From the moment we stepped out of the elevator, and worked our way down the spiral of The Guggenheim, we knew we were seeing something entirely engaging and nearly overwhelming in its simple approach to our heart and mind.  This is a moving experience, as the critic Ann McCoy has written in the Brooklyn Rail.  Credit also has to go to painter  R.H.Quaytman - who is given her own exhibition at the top of the museum - she has championed Hilma af Klint by arranging early shows in the U.S. of her work.  However, R.H. Quaytman is overshadowed by the present situation - quite a challenge for an artist, when her predecessor is so strong.

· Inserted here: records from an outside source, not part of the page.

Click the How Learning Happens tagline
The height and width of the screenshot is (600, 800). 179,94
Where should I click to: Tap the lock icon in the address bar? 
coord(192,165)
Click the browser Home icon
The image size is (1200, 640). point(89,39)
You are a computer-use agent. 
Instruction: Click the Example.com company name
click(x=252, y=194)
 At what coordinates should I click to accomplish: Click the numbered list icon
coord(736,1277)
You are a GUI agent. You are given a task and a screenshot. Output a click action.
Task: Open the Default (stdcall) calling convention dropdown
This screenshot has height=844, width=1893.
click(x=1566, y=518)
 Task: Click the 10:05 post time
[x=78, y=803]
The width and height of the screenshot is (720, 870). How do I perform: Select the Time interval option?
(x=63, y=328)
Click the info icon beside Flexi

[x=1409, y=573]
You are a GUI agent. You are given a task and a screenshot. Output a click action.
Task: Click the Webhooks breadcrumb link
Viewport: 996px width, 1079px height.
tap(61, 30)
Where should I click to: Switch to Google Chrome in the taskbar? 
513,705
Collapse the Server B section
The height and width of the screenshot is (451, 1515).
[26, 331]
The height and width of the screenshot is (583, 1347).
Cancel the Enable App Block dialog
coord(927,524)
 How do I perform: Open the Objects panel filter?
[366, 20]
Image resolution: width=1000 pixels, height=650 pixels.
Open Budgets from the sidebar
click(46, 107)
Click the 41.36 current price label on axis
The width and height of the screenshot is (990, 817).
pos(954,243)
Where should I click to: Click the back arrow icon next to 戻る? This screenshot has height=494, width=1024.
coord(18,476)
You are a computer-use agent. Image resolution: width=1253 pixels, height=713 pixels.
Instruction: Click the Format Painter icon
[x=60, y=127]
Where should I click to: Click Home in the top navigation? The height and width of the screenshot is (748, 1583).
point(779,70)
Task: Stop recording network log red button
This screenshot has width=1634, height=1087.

R.H. Quaytman on view at The Guggenheim

Hilma af Klint was really out ahead of the curve as they say.  Born near Stockholm in 1862, she never marries, but she did go through art school training and she produced traditional paintings ( see below ) that were sold to the public.  She also created another body of work which she held in private - hoping that one day it would be housed in a temple of her own spiral design ( which was never realized ).  Tracey Bashkoff, the curator for this show at The Guggenheim does get to realize this dream, and we can all participate until mid-February when the show must come down.



"Summer Landscape", 1888
by Hilma af Klint



Hilma af Klint:  The Ten Largest ( 1907 )
Tempera on paper

Run, don't walk to The Guggenheim Museum of Art to see this art in the perfect setting!  We enjoyed reading the stories  that accompany this exhibition which represent only a portion of her accomplishments.  She kept copious notebooks that outline her progress as an artist who was profoundly moved by visions she had during her meditations on art and life.  She was a mystic, but not beyond contemplation among the roots of life, involving the sciences, religious teachings, and an artful approach to mathematics and physics.



Hilma af Klint
"Evolution", 1908
oil on canvas

If one reads a traditional chronology of abstraction in art, there is the inevitable descriptions of the pioneers such as Kandinsky,  Malevich, and Piet Mondrian - perceived to be the ones worthy of reverence when it comes to the "invention" of abstraction. That honor should now go to Hilma af Klint, and this show is the proof that makes the necessary argument for her elevation into that sphere of real mastery for a new language in visual culture.



"The Swan", No. 9, 1915
oil on canvas
Hilma af Klint

Working our way through the exhibition her later works become more acute towards the 1920's.

She looks for graphic ways to transform volume into light and back again.  Her major series of ten foot tall paintings ( Tempera on paper ) give the soul an uplift, just what we need in this climate!

Hilma af Klint has the uncanny ability to invent an abstract language for us to consider.  Spirals may represent movement of opposing forces - day and night- or yin and yang.  Colors can represent the male and female sex, or the gravity of push and pull - to use a modern term for painterly movement.



Hilma af Klint, 1907
Detail:  Tempera on paper




Group IX/UW, The Dove, No. 1, 1915
oil on canvas
"Paintings for the Future"
at
The Guggenheim Museum of Art

This is your opportunity to visit with an artist's work that changes the course of a dialog about modern art, and  the "Paintings for the Future" really gives you something to dream about and enjoy in the here and now.